(TEXT UNDER STUDY begins)

Birth-death-suppression Markov process and wildfires

TL;DR

This paper introduces a birth-death-suppression Markov process model for wildfires, analyzing extinction probabilities and burn sizes, and develops spectral methods for bounded population processes to support wildfire suppression decision-making.

Contribution

It presents a novel birth-death-suppression Markov process model for wildfires and applies spectral analysis using Pollazcek polynomials to analyze bounded burn scenarios.

Findings

Derived probabilities for extinction and burn size outcomes.

Developed spectral integral representations for bounded population processes.

Laid groundwork for real-time wildfire risk metrics and suppression strategies.

Abstract

Birth and death Markov processes can model stochastic physical systems from percolation to disease spread and, in particular, wildfires. We introduce and analyze a birth-death-suppression Markov process as a model of controlled culling of an abstract, dynamic population. Using analytic techniques, we characterize the probabilities and timescales of outcomes like absorption at zero (extinguishment) and the probability of the cumulative population (burned area) reaching a given size. The latter requires control over the embedded Markov chain: this discrete process is solved using the Pollazcek orthogonal polynomials, a deformation of the Gegenbauer/ultraspherical polynomials. This allows analysis of processes with bounded cumulative population, corresponding to finite burnable substrate in the wildfire interpretation, with probabilities represented as spectral integrals. This technology is developed in order to lay the foundations for a dynamic decision support framework. We devise real-time risk metrics and suggest future directions for determining optimal suppression strategies, including multi-event resource allocation problems and potential applications for reinforcement learning.

(TEXT UNDER STUDY ends)
(DATA SHOWN begins)

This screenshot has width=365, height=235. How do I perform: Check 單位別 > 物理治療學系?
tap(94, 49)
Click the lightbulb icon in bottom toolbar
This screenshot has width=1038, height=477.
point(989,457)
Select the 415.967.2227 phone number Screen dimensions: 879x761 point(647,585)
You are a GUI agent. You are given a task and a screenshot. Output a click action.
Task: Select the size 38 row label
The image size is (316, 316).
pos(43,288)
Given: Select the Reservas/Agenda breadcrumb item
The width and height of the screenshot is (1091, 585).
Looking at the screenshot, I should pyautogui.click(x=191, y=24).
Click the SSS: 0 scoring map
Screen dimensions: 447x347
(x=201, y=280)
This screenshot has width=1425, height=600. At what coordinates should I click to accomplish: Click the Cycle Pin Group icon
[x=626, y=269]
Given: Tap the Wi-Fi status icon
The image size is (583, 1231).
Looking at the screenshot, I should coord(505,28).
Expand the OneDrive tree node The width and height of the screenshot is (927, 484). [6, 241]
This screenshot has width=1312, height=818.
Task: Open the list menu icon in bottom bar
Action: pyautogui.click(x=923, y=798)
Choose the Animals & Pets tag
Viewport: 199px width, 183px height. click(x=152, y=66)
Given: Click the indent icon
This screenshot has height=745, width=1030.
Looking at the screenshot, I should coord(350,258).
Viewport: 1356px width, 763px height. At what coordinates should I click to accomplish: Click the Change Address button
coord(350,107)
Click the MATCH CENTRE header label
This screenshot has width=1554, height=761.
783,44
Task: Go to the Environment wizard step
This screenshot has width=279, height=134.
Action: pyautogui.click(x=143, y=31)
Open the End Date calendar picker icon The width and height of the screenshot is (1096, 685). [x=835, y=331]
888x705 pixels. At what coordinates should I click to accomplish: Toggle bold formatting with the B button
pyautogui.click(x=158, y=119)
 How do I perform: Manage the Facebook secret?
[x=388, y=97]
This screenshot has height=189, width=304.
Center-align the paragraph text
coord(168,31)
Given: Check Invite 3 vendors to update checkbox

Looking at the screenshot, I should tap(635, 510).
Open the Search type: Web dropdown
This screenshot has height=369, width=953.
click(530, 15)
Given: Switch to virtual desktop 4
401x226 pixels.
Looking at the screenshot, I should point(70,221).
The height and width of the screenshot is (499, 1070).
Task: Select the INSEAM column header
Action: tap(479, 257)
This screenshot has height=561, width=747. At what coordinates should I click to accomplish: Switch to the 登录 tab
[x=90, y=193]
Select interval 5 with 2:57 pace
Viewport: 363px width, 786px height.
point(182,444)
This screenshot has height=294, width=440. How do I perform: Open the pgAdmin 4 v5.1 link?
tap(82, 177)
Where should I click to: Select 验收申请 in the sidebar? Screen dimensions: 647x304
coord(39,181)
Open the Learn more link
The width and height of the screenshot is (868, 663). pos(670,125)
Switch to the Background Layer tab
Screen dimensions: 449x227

(DATA SHOWN ends)

◆ WORK ORDER 1
In the wildfire paper summary, what kind of polynomials is the embedded Markov chain solved with?
◆ WORK ORDER 2
Please copy the wildfire paper summary starting at "This paper introduces" and ending at "bounded burn scenarios.", swapping "wildfires" for "forest fires".

◆ WRITTEN ANSWER 1
The Pollazcek orthogonal polynomials.

◆ WRITTEN ANSWER 2
This paper introduces a birth-death-suppression Markov process model for forest fires, analyzing extinction probabilities and burn sizes, and develops spectral methods for bounded population processes to support wildfire suppression decision-making.

Contribution

It presents a novel birth-death-suppression Markov process model for forest fires and applies spectral analysis using Pollazcek polynomials to analyze bounded burn scenarios.